Greg Brockman, President and Co-Founder of OpenAI, outlined the company's broader rationale for the effort.

"The world is moving to a compute-powered economy," said Greg Brockman, President and Co-Founder of OpenAI. "Jalapeño is part of our long-term full-stack infrastructure strategy to make compute more abundant, resulting in AI which is faster, more reliable, more affordable for people and businesses, and can be used to solve more important problems. By designing more of the stack ourselves, we can serve more intelligence with greater efficiency and keep pushing advanced AI toward broader access."

Richard Ho, who leads OpenAI's hardware programme, said the chip was built around close analysis of the demands of advanced AI inference.

"Jalapeño was designed from the ground up for LLM inference using detailed insights from our close collaboration with OpenAI researchers," said Richard Ho, who leads OpenAI's hardware programme. "We optimized the architecture around the kernels, memory movement, networking, and serving patterns that matter most for frontier AI models. Based on early testing, Jalapeño will efficiently execute our most important workloads close to the hardware's theoretical limits."

Nine-month cycle

One of the more striking details is the reported pace of development. OpenAI and Broadcom said the chip moved from initial design to manufacturing tape-out in nine months, which they described as the fastest ASIC development cycle yet achieved in advanced semiconductors.

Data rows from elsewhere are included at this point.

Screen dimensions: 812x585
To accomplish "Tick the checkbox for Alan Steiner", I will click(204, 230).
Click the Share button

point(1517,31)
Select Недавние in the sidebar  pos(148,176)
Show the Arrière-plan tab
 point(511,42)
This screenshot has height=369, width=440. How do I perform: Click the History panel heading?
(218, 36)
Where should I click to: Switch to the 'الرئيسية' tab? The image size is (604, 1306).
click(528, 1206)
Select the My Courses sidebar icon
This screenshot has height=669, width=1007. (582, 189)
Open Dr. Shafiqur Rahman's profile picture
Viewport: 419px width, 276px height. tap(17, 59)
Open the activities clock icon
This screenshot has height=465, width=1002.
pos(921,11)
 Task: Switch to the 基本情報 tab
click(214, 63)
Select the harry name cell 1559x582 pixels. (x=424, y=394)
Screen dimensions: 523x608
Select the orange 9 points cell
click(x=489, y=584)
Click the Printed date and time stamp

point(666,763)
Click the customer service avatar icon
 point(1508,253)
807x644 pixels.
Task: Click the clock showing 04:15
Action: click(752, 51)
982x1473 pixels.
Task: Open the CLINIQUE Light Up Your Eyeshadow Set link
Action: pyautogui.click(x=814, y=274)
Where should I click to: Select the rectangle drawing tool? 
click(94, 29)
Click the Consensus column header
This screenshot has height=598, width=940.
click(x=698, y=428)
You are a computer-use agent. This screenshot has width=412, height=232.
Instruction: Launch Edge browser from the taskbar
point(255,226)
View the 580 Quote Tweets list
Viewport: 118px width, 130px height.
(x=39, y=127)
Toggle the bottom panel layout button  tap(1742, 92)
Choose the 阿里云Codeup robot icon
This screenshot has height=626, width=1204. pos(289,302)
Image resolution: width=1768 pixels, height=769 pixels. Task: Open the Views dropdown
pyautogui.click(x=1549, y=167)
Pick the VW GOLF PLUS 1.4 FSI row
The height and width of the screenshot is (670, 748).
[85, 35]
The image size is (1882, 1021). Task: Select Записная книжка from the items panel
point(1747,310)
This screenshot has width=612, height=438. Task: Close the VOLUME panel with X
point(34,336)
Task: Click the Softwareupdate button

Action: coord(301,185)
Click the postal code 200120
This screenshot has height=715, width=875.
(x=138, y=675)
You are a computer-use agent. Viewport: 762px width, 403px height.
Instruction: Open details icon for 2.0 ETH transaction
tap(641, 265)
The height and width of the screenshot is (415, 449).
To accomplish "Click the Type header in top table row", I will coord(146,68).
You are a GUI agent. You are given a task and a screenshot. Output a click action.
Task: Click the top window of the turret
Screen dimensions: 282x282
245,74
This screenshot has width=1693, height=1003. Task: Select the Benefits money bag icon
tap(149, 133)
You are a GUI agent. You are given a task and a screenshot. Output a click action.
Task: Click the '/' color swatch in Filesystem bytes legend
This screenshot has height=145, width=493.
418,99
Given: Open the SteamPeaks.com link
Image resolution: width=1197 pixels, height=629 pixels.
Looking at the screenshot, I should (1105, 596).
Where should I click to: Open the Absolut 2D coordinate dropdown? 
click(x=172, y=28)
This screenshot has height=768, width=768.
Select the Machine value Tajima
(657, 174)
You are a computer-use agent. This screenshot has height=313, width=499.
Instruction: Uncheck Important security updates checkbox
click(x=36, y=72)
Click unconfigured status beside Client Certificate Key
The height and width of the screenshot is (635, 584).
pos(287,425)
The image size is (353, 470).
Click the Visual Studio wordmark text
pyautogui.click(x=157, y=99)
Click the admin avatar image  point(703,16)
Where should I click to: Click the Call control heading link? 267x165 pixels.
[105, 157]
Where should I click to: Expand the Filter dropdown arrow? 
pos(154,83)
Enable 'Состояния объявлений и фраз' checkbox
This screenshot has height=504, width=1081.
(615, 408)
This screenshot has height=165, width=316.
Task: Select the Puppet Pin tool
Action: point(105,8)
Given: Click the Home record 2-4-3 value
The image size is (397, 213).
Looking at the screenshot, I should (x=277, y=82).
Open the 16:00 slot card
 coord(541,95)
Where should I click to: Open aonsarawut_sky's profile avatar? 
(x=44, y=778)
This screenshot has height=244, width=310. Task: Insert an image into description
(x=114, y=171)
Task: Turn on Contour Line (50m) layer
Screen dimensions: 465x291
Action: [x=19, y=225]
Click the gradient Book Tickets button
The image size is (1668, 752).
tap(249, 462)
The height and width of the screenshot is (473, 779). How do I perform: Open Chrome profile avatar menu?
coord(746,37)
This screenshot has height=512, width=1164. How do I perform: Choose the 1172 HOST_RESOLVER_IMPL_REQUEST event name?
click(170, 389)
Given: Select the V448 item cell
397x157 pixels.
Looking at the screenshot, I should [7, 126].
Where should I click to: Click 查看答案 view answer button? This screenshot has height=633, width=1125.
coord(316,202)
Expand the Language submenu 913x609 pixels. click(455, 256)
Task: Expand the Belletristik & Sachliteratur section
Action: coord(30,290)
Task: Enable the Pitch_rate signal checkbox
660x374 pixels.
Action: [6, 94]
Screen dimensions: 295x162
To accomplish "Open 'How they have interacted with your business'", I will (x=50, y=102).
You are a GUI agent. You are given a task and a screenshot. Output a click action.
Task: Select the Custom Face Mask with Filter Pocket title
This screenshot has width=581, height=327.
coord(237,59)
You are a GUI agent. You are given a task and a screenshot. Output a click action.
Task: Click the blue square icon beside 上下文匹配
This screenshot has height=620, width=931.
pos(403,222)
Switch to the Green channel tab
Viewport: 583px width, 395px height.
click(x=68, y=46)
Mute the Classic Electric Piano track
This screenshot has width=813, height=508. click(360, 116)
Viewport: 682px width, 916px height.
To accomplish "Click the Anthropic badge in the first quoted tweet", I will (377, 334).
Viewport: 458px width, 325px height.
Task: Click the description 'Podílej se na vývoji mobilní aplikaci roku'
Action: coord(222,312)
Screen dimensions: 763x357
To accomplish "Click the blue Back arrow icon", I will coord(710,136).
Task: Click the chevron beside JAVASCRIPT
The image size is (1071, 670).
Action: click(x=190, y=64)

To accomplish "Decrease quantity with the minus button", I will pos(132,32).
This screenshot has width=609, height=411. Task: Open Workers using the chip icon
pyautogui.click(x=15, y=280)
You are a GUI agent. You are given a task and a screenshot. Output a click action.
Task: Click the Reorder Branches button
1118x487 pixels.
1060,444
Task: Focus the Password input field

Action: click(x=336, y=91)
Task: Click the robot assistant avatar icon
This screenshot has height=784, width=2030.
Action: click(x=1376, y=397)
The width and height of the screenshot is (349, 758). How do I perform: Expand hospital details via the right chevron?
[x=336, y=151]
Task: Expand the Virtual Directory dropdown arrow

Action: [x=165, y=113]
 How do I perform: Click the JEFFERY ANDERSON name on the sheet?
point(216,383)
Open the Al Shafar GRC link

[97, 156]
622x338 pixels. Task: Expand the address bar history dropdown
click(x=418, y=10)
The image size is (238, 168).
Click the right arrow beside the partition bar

The companies attributed that speed to close software and hardware co-development, Broadcom's chip design expertise, and the use of OpenAI's own models in parts of the design and optimisation process. In effect, AI tools used in customer products were also applied to improve the infrastructure needed to run later generations of those models.

Broadcom said its role extended beyond implementation to include networking technologies such as Tomahawk silicon, which will support production deployment. It is positioning the partnership as part of a longer-term AI infrastructure build-out rather than a one-off chip project.

"Our collaboration with OpenAI represents a fundamental commitment to scaling the physical infrastructure required for the next decade of AI," said Hock Tan, President and CEO of Broadcom. "This is just the beginning of a multi-generation roadmap. By co-developing our industry-leading silicon directly with OpenAI, we are enabling the deployment of gigawatt-scale data centres with Microsoft and other partners beginning in 2026."

Deployment plans

Jalapeño is intended as the first generation of a broader computing platform to be deployed with data centre partners at gigawatt scale. OpenAI said the goal is to improve the speed, reliability and cost of inference, the stage at which trained AI models generate answers for users.

That focus reflects a shift in the economics of AI. As usage grows across chatbots, coding tools and application programming interfaces, inference workloads are becoming a larger share of computing demand. That is prompting model developers to look more closely at custom hardware that can reduce operating costs and improve responsiveness.

OpenAI linked the chip directly to user-facing services, saying efficiency gains could translate into faster ChatGPT responses, lower-cost API products and more dependable access during periods of high demand. It also said stronger infrastructure would support a cycle in which lower compute costs improve model training and serving, which in turn supports better products and more revenue for reinvestment.

For Broadcom, the project adds another high-profile partner in the race to supply the infrastructure underpinning the AI market. For OpenAI, it signals a deeper move into the physical layer of AI computing, with the company saying inference is where AI reaches people.